Námaskarð, the ground set on foothills of volcanic mountain Námafjall, consisted of sulphurous mud and steam springs. Located aside ring road 1, it was easy to spot on this place thanks to its steamy grounds. Smelly sulphur was negligible compared to its landscape. No doubt, you would love to wander on ‘Mars in Iceland.’
Warm steam continued with sizzling spring cave Grjótagjá. Beside popular as set of Game of Thrones series, the inside thermal pool used to be local bathing place. Nowadays, it left as tourist object since the water reached more than 50 Celsius degree. People tend to dip in close-by cave Stóragjá instead.
North Iceland is well known for the humongous Lake Mývatn. Formed centuries ago from volcanic eruption, this area concentrated with nature objects that will pleased your adventure needs. You could do a lot: trekking, hiking, canoeing, bathing, bird watching, and simply sightseeing.
How should I start? On the back of Grjótagjá, there was Hverfjall crater, the largest crater on Iceland. Approaching downside of the Lake Mývatn, you will pass through Dimmuborgir lava fields. Afterwards, Hofdi Nature Reserve Park flourish the façade of the Lake. This side is ended in Skútustaðagigar pseudocraters.
Mývatn’s tail part was more tranquil than the upper part. We noticed that because Skútustaðagigar camp site was closing down recently. Without further due, we went back to upper part of Mývatn to find pillows for our head tonight. That place to be was Reykjadlíð town.
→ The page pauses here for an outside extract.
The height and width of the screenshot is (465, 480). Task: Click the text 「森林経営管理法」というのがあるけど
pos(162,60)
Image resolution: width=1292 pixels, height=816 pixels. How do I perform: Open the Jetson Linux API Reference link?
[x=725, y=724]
Reykjadlíð camp site is large and exhaustive. Its vast field aside the Lake hosted numerous tents and campervans. Pay an affordable fee; you’ll get unlimited hot showers (priceless in our trip!) and free use of kitchen. Laundry and electronic charging are possible with an extra fee. Do mind your belongings because this place is crowded.
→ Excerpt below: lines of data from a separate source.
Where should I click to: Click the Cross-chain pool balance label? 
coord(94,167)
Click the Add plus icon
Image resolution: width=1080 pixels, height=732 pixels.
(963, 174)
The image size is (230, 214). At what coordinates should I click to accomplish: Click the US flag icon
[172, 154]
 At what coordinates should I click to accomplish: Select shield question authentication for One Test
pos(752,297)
The most shocking thing was the gargantuan mosquitoes here! Wear protective clothing, close tight your tent, smear on bug repellents, or anything possible to avoid their itchy bites. Did you know that ‘mý’ from ‘Mývatn’ means midges while ‘vatn’ means lake? What a logic name… No wonder this place hosts various ducks and birds species, made this place famous for bird watching.
Gentle brisk aside the Lake was just enough to make us sleepy. After few chit chat, we slept tightly among those happy campers.